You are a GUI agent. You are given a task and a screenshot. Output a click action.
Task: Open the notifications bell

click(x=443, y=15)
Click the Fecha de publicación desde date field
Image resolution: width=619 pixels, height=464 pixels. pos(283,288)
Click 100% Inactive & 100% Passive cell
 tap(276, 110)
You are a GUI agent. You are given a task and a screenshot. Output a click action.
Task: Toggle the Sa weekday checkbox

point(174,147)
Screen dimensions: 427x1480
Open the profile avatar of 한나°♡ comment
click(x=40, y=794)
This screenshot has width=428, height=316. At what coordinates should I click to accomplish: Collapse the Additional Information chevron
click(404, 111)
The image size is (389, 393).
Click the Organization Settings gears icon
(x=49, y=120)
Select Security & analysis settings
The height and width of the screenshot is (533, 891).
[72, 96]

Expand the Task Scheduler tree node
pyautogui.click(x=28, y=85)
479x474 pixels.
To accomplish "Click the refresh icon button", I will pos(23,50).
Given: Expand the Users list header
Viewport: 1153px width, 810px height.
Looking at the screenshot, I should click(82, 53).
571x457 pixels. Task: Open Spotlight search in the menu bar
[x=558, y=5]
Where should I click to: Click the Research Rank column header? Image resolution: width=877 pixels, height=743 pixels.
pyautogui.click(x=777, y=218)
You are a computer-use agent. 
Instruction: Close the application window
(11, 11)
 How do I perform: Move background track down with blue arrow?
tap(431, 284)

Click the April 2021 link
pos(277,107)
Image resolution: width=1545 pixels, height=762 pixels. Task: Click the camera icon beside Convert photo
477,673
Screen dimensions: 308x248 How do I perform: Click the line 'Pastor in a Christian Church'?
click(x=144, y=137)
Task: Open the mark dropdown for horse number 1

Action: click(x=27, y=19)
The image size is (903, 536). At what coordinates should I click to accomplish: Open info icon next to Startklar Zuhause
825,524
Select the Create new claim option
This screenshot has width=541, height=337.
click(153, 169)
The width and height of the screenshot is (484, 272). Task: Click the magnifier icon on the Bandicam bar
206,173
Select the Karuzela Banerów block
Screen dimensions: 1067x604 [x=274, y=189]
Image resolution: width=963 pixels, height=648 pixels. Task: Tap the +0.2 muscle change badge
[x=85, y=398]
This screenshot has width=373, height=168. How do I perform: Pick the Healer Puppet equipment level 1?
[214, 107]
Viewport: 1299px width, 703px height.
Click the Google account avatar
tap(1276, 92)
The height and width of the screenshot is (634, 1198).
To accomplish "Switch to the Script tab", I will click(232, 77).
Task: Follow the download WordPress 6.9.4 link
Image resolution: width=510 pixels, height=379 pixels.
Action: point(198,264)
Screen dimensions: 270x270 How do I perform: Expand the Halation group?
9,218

* * * * * * *

_Task statement_
Keep every word the same and copy out all of the entries.

_Solved problem_
You are a GUI agent. You are given a task and a screenshot. Output a click action.
Task: Open the notifications bell

click(x=443, y=15)
Click the Fecha de publicación desde date field
Image resolution: width=619 pixels, height=464 pixels. pos(283,288)
Click 100% Inactive & 100% Passive cell
 tap(276, 110)
You are a GUI agent. You are given a task and a screenshot. Output a click action.
Task: Toggle the Sa weekday checkbox

point(174,147)
Screen dimensions: 427x1480
Open the profile avatar of 한나°♡ comment
click(x=40, y=794)
This screenshot has width=428, height=316. At what coordinates should I click to accomplish: Collapse the Additional Information chevron
click(404, 111)
The image size is (389, 393).
Click the Organization Settings gears icon
(x=49, y=120)
Select Security & analysis settings
The height and width of the screenshot is (533, 891).
[72, 96]

Expand the Task Scheduler tree node
pyautogui.click(x=28, y=85)
479x474 pixels.
To accomplish "Click the refresh icon button", I will pos(23,50).
Given: Expand the Users list header
Viewport: 1153px width, 810px height.
Looking at the screenshot, I should click(82, 53).
571x457 pixels. Task: Open Spotlight search in the menu bar
[x=558, y=5]
Where should I click to: Click the Research Rank column header? Image resolution: width=877 pixels, height=743 pixels.
pyautogui.click(x=777, y=218)
You are a computer-use agent. 
Instruction: Close the application window
(11, 11)
 How do I perform: Move background track down with blue arrow?
tap(431, 284)

Click the April 2021 link
pos(277,107)
Image resolution: width=1545 pixels, height=762 pixels. Task: Click the camera icon beside Convert photo
477,673
Screen dimensions: 308x248 How do I perform: Click the line 'Pastor in a Christian Church'?
click(x=144, y=137)
Task: Open the mark dropdown for horse number 1

Action: click(x=27, y=19)
The image size is (903, 536). At what coordinates should I click to accomplish: Open info icon next to Startklar Zuhause
825,524
Select the Create new claim option
This screenshot has width=541, height=337.
click(153, 169)
The width and height of the screenshot is (484, 272). Task: Click the magnifier icon on the Bandicam bar
206,173
Select the Karuzela Banerów block
Screen dimensions: 1067x604 [x=274, y=189]
Image resolution: width=963 pixels, height=648 pixels. Task: Tap the +0.2 muscle change badge
[x=85, y=398]
This screenshot has width=373, height=168. How do I perform: Pick the Healer Puppet equipment level 1?
[214, 107]
Viewport: 1299px width, 703px height.
Click the Google account avatar
tap(1276, 92)
The height and width of the screenshot is (634, 1198).
To accomplish "Switch to the Script tab", I will click(232, 77).
Task: Follow the download WordPress 6.9.4 link
Image resolution: width=510 pixels, height=379 pixels.
Action: point(198,264)
Screen dimensions: 270x270 How do I perform: Expand the Halation group?
9,218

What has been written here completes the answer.